Friday, January 16, 2004

Fiscal Conservatives Demand Service

The other day, I was going on about the fiscal conservatives, libertarians, and moderate Republicans who were not being politically served by their elected representatives. Well, I wasn't kidding. Six conservatives groups have just broke ranks with Congress and The White House.
National leaders of six conservative organizations yesterday broke with the Republican majorities in the House and Senate, accusing them of spending like "drunken sailors," and had some strong words for President Bush as well.

"The Republican Congress is spending at twice the rate as under Bill Clinton, and President Bush has yet to issue a single veto," Paul M. Weyrich, national chairman of Coalitions for America, said at a news briefing with the other five leaders. "I complained about profligate spending during the Clinton years but never thought I'd have to do so with a Republican in the White House and Republicans controlling the Congress."

Warning of adverse consequences in the November elections, the leaders said the Senate must reject the latest House-passed omnibus spending bill or Mr.

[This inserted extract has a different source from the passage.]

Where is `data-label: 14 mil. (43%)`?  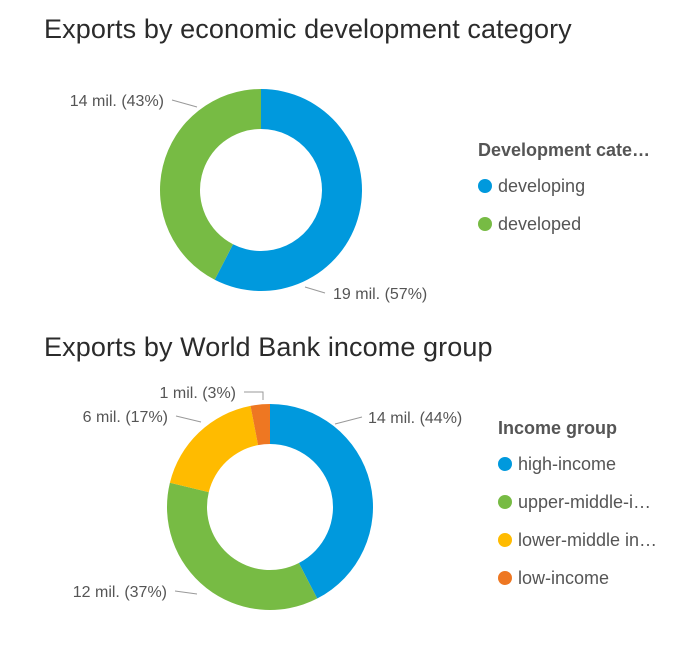 data-label: 14 mil. (43%) is located at coordinates (117, 102).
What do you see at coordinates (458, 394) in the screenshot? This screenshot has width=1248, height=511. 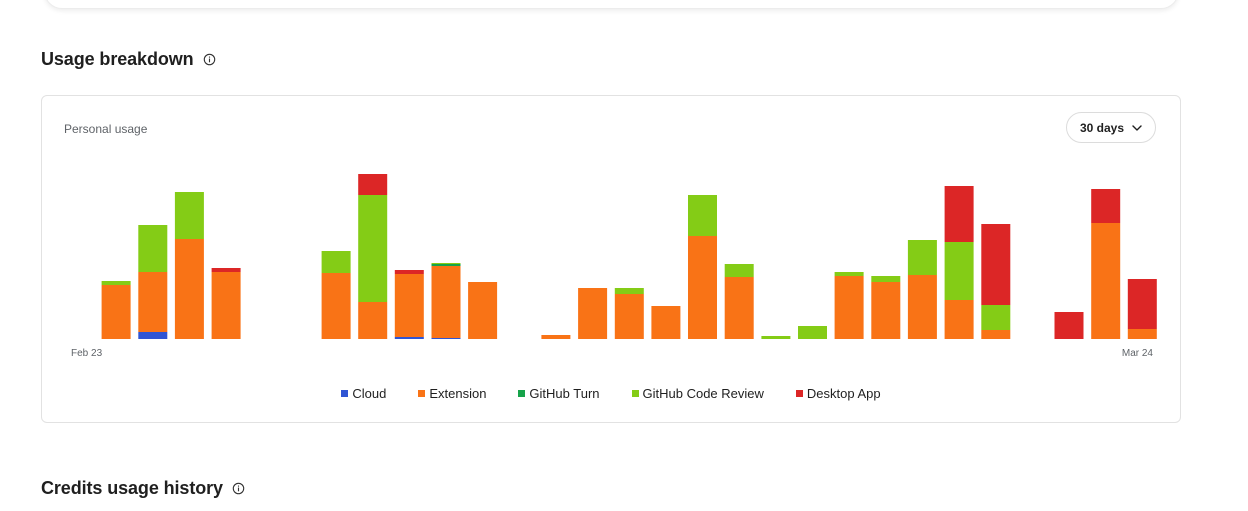 I see `legend-label: Extension` at bounding box center [458, 394].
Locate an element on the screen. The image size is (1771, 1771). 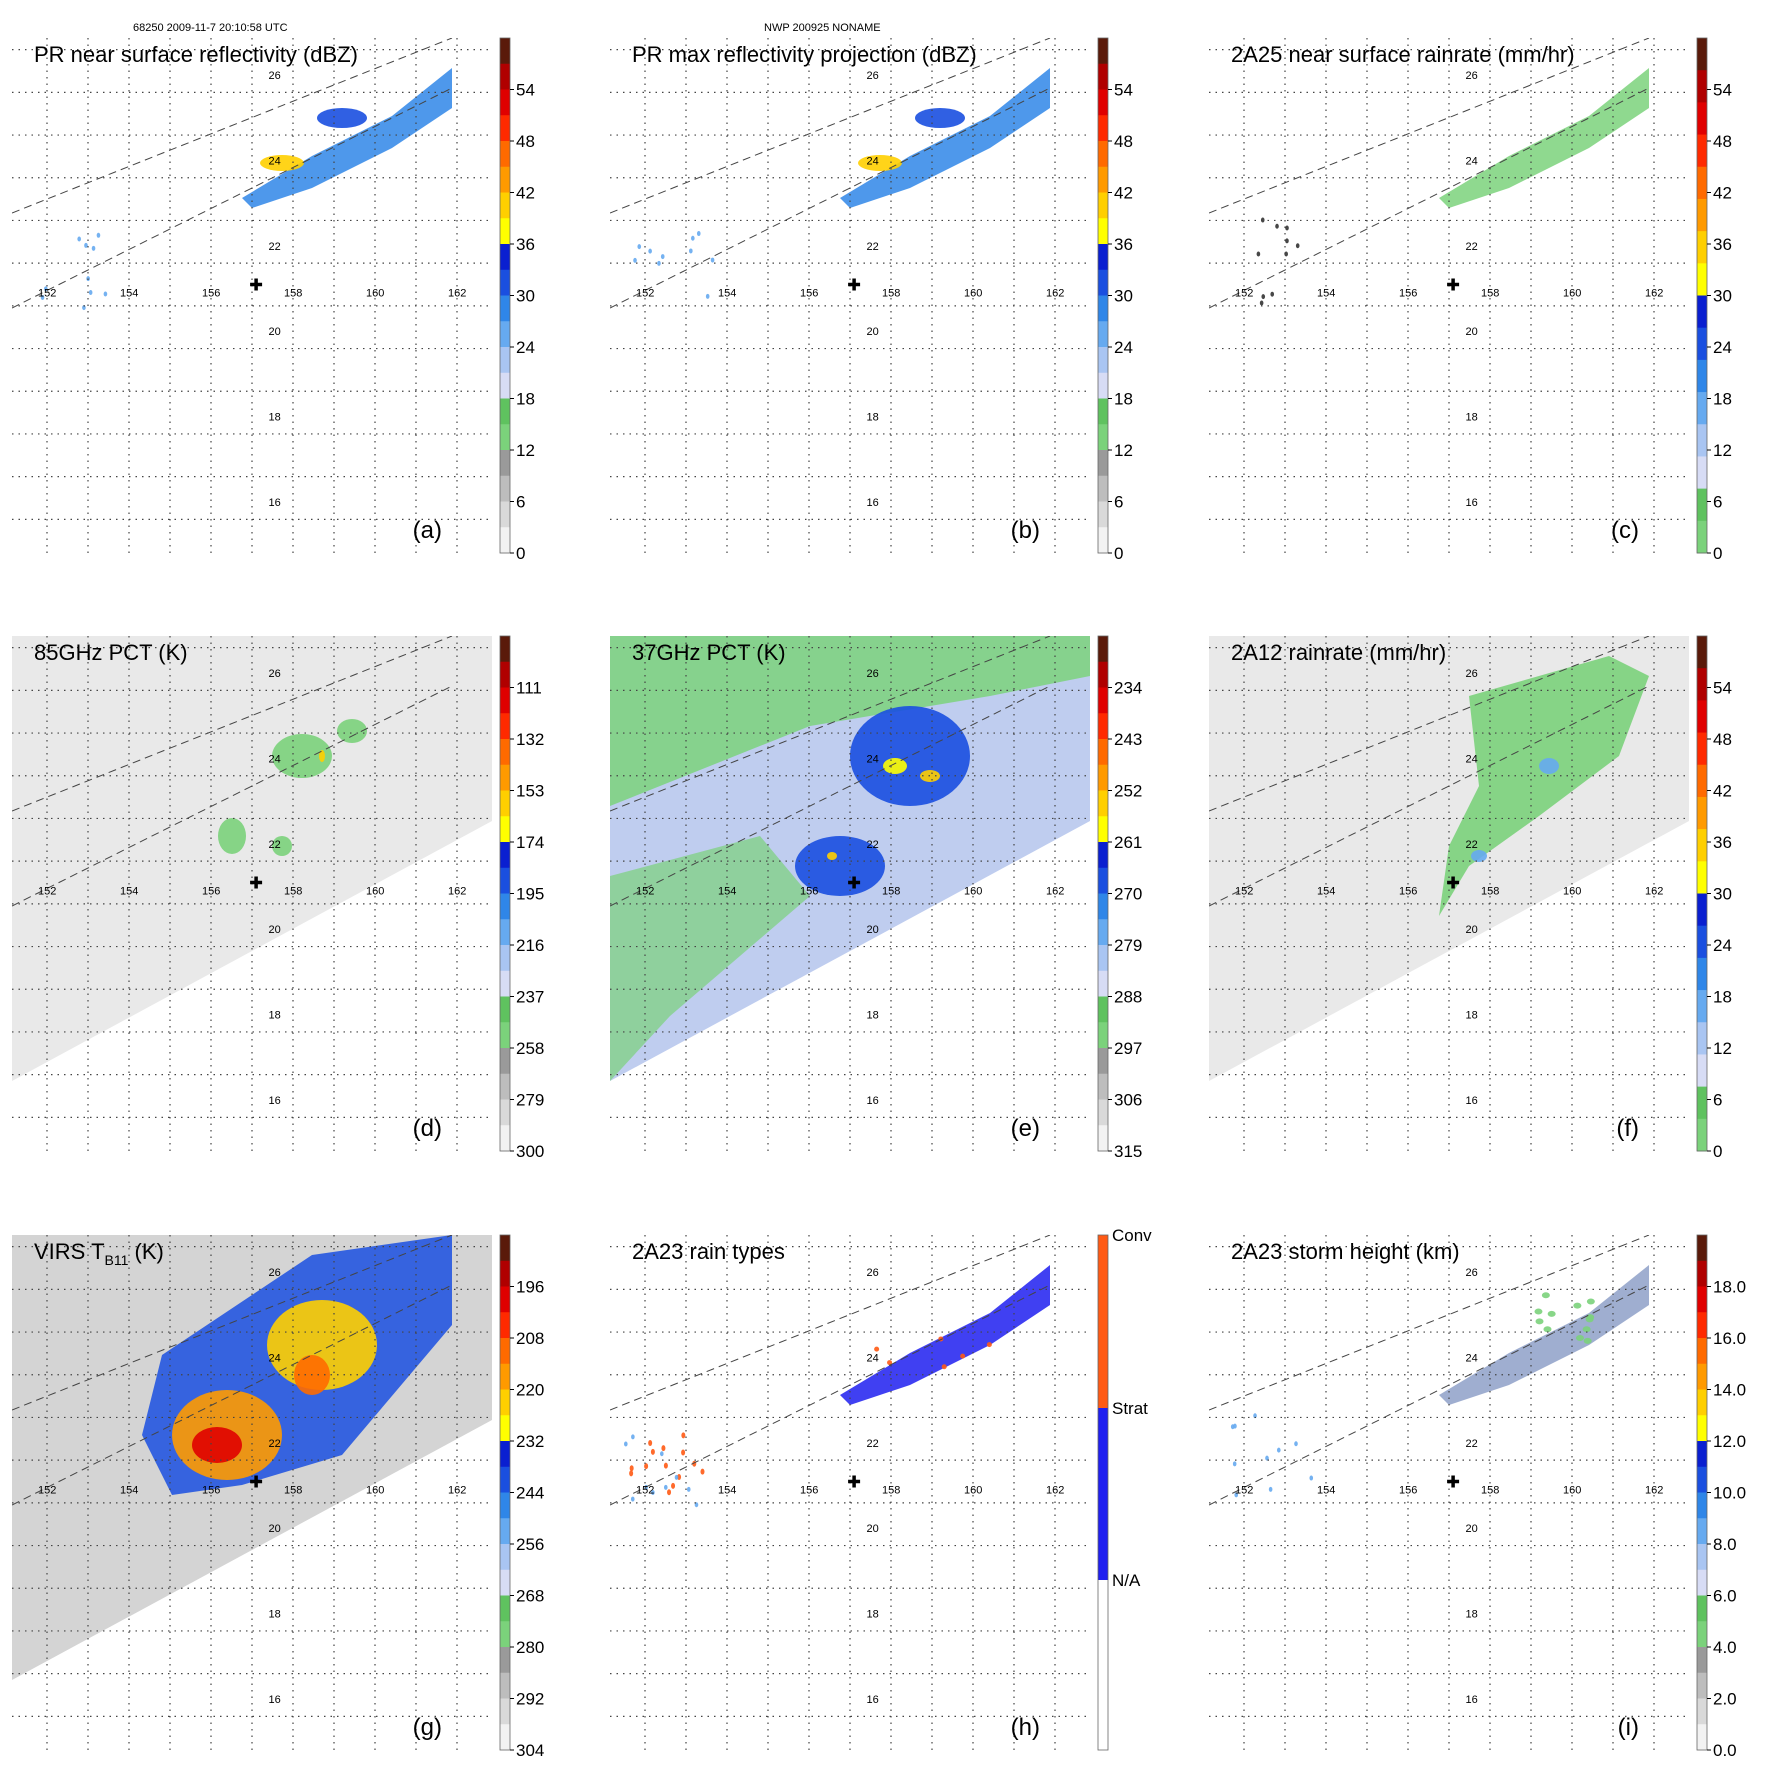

Bush should veto the measure.


The Heritage Foundation has projected that passage of the bill would "mark the third consecutive year of massive discretionary spending growth" following increases of 13 percent and 12 percent in the previous two years.

"Congress' continued fiscal irresponsibility is clearly exhibited in the thousands of pork projects contained in the bill," the Heritage report noted.

There you have it - the fiscal conservatives standing up for themselves and demanding to be served.

We also have some fitful stirrings frpm social conservatives, who I didn't even include the other day in my analysis (and, overall, I'd say they're being served well), in regards to immigration reforms, and Cheney is trying to do damage control on that as we speak (as rumours that fundraising will be affected are rampant, and Cheney seeks to spin the immigration reforms as necessary for national security).

As for moderate and young Republicans, not to mention libertarians, I don't see any overt public displays of rebellion, just explicit displays at the ballot box, or reduced turnout.